Records in a dataset
********************
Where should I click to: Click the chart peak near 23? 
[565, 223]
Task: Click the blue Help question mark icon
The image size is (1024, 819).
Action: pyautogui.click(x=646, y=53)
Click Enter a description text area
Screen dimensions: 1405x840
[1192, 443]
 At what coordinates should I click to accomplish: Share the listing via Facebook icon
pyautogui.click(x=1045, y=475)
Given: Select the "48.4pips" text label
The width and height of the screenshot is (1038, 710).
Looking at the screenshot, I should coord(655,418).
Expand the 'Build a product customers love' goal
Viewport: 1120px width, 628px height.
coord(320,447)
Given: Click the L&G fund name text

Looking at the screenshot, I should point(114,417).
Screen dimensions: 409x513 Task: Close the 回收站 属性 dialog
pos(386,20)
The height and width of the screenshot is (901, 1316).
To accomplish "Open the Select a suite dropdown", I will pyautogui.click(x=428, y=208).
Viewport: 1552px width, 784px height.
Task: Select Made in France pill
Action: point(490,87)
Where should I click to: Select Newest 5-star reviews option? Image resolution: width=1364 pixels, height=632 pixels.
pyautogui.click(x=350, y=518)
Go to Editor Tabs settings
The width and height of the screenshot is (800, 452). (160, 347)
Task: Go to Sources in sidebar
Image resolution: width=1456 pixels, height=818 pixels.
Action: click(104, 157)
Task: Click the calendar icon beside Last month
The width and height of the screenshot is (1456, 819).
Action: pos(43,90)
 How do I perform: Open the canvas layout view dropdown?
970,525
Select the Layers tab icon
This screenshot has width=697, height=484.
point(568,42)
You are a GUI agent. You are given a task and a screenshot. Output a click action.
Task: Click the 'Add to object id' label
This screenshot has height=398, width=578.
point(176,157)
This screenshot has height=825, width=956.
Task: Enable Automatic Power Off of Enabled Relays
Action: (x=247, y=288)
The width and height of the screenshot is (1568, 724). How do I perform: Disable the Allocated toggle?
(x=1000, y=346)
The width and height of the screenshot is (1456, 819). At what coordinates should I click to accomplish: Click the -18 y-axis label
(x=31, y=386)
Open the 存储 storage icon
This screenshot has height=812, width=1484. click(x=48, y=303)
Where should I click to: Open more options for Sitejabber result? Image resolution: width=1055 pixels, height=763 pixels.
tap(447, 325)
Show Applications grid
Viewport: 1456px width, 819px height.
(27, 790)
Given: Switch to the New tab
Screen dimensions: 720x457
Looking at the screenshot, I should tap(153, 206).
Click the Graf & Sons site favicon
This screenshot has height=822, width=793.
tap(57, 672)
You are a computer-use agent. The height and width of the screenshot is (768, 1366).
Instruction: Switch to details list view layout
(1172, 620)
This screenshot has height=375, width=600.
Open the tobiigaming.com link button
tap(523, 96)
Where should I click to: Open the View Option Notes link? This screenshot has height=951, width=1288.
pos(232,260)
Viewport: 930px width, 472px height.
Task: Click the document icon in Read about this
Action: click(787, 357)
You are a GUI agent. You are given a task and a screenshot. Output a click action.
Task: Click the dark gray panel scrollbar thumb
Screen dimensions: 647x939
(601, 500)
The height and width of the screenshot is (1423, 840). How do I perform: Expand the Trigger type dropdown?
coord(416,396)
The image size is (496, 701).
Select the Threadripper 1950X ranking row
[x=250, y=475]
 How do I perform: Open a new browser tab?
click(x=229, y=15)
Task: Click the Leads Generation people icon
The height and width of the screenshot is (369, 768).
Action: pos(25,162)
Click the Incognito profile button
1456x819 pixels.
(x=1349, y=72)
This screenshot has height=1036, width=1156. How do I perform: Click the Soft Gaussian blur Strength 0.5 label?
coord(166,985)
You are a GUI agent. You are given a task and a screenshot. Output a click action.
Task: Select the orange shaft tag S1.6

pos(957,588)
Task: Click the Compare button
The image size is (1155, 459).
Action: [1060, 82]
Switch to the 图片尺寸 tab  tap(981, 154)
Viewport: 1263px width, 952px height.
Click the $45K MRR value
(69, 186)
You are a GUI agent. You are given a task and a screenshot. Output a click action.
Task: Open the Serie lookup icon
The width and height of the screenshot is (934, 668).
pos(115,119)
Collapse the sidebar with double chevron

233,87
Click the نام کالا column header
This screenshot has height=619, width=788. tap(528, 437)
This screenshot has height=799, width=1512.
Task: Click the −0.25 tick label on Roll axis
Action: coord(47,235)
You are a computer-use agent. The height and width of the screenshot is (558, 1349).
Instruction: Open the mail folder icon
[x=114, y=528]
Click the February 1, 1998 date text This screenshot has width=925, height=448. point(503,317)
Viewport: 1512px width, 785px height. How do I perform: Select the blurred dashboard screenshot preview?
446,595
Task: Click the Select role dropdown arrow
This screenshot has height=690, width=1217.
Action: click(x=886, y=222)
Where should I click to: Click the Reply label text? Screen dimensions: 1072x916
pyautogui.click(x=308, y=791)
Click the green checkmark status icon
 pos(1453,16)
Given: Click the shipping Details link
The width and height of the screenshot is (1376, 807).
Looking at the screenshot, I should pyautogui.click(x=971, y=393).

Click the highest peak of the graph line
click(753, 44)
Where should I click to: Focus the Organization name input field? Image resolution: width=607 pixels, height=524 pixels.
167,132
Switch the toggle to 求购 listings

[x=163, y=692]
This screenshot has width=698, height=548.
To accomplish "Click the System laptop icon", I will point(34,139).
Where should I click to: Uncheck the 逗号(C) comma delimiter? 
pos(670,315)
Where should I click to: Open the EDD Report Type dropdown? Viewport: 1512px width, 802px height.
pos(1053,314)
********************
__To do__: Pull out the lines from the start of the data through the line containing "pos(386,20)", inclusive, and reproduce them exactly.

__Solution for this task__:
Where should I click to: Click the chart peak near 23? 
[565, 223]
Task: Click the blue Help question mark icon
The image size is (1024, 819).
Action: pyautogui.click(x=646, y=53)
Click Enter a description text area
Screen dimensions: 1405x840
[1192, 443]
 At what coordinates should I click to accomplish: Share the listing via Facebook icon
pyautogui.click(x=1045, y=475)
Given: Select the "48.4pips" text label
The width and height of the screenshot is (1038, 710).
Looking at the screenshot, I should coord(655,418).
Expand the 'Build a product customers love' goal
Viewport: 1120px width, 628px height.
coord(320,447)
Given: Click the L&G fund name text

Looking at the screenshot, I should point(114,417).
Screen dimensions: 409x513 Task: Close the 回收站 属性 dialog
pos(386,20)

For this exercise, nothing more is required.